- Excerpted records:
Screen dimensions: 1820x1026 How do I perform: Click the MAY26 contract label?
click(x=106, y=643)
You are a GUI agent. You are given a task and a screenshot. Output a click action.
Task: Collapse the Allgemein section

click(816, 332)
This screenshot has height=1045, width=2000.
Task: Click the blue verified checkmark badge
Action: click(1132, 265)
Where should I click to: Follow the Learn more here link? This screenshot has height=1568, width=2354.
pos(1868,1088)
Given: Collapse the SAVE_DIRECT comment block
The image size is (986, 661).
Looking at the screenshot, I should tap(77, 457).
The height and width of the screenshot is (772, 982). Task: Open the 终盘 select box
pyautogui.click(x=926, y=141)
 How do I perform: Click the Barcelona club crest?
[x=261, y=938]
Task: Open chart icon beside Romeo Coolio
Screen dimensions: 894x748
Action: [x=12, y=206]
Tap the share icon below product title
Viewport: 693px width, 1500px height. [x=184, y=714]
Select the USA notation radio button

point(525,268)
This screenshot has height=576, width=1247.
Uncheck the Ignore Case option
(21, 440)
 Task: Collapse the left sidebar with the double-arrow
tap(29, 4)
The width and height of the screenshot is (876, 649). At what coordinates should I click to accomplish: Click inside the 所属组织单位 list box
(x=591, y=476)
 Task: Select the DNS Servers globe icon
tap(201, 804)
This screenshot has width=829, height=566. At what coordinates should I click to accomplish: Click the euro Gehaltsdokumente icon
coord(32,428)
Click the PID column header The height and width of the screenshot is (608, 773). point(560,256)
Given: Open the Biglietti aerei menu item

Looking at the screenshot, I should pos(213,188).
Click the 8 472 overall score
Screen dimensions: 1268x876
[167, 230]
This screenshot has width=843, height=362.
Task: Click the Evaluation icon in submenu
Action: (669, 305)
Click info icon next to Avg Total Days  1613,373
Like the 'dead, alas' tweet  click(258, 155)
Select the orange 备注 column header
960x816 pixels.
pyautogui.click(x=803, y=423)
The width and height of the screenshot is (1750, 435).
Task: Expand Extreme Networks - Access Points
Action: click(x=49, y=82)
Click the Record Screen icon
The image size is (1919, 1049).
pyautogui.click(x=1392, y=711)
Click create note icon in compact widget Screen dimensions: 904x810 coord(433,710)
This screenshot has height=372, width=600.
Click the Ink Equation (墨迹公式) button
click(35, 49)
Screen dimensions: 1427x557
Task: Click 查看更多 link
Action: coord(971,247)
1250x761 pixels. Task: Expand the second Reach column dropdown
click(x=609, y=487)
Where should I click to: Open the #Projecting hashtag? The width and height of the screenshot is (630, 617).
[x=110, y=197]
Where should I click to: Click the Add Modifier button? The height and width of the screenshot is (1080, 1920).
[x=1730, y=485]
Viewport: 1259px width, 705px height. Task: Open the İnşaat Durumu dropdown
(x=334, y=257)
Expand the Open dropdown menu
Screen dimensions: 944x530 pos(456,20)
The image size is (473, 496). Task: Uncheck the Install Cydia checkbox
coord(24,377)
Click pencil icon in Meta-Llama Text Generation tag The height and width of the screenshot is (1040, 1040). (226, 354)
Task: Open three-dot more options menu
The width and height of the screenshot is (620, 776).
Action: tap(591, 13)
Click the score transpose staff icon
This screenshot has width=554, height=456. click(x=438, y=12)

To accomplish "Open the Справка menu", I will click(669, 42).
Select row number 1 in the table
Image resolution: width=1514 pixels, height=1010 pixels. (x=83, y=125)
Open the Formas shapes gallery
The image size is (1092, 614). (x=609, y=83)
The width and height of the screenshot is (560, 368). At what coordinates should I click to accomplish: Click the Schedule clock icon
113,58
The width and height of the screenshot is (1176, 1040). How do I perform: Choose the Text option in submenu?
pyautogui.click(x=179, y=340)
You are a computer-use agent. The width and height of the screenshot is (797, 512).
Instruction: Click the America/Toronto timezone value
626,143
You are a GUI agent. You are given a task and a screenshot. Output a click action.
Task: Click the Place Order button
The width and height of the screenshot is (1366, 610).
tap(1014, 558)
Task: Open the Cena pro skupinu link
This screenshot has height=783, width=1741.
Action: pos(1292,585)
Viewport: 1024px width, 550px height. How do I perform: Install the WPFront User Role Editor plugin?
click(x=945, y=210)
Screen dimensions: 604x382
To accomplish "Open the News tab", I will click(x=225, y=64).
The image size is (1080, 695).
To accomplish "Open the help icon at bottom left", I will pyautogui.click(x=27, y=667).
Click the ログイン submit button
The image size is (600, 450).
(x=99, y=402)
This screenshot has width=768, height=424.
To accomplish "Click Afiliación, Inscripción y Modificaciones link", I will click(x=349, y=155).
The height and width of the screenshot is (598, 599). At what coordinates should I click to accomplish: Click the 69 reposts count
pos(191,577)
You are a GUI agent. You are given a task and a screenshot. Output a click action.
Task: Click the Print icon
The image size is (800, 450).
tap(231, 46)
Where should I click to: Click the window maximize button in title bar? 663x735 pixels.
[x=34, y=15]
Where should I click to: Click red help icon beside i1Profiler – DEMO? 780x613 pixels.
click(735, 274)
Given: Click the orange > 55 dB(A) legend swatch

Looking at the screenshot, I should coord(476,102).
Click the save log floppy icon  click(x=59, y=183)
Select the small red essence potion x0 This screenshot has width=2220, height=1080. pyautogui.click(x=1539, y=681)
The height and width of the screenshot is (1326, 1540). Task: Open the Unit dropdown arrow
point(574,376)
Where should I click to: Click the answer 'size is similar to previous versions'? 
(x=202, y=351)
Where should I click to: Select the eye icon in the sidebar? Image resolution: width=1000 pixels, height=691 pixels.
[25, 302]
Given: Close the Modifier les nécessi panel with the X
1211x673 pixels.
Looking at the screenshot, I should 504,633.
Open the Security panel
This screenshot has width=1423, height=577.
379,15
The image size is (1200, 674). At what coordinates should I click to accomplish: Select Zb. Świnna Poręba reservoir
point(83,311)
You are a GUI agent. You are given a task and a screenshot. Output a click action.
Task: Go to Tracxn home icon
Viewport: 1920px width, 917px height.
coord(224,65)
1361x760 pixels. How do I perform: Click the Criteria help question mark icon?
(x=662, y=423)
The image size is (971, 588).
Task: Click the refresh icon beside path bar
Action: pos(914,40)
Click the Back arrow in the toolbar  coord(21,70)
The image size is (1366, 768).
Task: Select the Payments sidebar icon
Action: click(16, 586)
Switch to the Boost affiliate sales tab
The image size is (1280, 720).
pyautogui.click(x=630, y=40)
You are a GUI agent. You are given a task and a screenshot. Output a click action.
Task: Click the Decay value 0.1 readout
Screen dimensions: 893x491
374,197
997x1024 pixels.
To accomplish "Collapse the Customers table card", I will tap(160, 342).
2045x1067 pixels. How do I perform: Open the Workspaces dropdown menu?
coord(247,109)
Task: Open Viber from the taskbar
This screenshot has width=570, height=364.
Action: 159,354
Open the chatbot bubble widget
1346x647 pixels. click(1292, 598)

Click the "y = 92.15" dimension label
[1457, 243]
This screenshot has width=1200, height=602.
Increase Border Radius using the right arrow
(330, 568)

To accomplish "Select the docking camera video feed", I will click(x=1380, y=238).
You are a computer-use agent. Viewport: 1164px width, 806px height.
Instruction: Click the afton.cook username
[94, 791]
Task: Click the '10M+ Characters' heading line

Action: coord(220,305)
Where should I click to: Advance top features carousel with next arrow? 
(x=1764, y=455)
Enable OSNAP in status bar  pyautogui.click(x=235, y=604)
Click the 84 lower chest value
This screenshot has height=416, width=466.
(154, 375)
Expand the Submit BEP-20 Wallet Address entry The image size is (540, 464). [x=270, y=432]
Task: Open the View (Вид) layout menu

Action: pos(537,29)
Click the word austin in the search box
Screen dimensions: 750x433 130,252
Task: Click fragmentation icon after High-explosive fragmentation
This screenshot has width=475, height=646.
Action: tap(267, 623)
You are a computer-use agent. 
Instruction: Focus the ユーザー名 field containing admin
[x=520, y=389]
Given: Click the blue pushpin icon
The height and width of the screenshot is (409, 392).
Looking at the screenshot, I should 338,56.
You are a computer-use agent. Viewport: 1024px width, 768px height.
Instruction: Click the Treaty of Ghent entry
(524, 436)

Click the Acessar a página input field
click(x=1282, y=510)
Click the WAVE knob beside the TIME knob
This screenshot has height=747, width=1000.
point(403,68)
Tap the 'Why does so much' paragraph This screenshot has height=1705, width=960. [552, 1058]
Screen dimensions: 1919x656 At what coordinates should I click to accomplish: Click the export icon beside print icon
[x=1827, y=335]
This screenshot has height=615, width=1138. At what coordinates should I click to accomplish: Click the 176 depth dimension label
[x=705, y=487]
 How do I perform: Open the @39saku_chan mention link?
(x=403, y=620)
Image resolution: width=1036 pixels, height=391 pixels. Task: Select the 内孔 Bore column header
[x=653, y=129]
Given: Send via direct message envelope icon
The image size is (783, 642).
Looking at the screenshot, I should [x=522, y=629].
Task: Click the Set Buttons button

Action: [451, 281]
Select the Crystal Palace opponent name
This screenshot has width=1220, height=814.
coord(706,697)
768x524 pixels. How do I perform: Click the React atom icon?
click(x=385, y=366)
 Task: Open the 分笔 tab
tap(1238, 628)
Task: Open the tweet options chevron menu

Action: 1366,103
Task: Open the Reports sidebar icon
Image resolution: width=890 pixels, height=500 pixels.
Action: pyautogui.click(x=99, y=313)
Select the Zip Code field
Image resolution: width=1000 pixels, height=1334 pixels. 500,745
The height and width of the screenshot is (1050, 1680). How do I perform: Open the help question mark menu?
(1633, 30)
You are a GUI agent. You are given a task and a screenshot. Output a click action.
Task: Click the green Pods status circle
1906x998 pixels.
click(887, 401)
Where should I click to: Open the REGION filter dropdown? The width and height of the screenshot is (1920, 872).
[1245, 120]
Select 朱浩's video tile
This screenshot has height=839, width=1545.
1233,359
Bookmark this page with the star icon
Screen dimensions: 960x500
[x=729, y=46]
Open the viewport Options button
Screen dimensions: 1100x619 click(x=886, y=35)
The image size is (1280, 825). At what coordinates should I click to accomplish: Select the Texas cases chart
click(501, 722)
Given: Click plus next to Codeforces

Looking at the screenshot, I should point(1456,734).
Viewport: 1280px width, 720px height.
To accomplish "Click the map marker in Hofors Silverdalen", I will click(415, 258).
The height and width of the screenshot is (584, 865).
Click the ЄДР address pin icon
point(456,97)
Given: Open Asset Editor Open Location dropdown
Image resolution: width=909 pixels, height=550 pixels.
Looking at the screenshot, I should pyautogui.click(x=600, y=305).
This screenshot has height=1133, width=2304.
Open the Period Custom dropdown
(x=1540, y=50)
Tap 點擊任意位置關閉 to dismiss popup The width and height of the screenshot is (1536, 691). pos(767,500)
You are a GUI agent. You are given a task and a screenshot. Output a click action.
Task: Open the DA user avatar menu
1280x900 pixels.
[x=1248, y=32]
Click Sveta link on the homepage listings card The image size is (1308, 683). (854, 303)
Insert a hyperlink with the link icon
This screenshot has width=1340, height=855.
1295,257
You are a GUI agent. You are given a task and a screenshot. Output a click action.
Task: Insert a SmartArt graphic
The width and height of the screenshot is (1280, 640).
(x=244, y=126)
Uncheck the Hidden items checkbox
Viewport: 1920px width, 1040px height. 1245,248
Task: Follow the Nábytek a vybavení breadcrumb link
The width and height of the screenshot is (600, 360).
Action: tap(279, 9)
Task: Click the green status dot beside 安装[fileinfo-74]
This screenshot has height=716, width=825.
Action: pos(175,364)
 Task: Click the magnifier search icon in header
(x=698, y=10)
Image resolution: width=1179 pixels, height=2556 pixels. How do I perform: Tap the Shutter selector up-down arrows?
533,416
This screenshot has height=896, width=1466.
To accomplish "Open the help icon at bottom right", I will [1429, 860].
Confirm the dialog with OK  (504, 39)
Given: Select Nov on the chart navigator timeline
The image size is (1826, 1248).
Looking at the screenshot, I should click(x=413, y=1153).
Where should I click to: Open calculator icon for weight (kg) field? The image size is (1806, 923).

- To do:
Would you print exactly and only the lines of the material above that run from the line with "Given: Click plus next to Codeforces" through the line with "Given: Open Asset", both included?

- Exercise result:
Given: Click plus next to Codeforces

Looking at the screenshot, I should point(1456,734).
Viewport: 1280px width, 720px height.
To accomplish "Click the map marker in Hofors Silverdalen", I will click(415, 258).
The height and width of the screenshot is (584, 865).
Click the ЄДР address pin icon
point(456,97)
Given: Open Asset Editor Open Location dropdown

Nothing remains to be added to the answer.